§ TASK DESCRIPTION
Show each line of the records below that contains the string "screenshot", copying every such line in full.

§ Element lookup records
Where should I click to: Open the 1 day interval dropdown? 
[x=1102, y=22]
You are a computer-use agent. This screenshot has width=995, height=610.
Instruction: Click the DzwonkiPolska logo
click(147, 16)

* * *

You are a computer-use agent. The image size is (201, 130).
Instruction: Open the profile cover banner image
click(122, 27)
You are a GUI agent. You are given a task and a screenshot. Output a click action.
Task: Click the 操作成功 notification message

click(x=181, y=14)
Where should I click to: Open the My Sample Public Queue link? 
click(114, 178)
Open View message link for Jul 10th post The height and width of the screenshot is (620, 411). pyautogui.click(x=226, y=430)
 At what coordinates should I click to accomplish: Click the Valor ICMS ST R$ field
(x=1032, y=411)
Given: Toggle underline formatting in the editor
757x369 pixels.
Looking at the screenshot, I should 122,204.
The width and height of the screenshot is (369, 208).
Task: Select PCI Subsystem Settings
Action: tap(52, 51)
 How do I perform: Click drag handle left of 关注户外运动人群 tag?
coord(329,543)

§ SOLVED EXERCISE
You are a computer-use agent. This screenshot has width=995, height=610.
You are a GUI agent. You are given a task and a screenshot. Output a click action.
Open View message link for Jul 10th post The height and width of the screenshot is (620, 411). pyautogui.click(x=226, y=430)
Looking at the screenshot, I should 122,204.
The width and height of the screenshot is (369, 208).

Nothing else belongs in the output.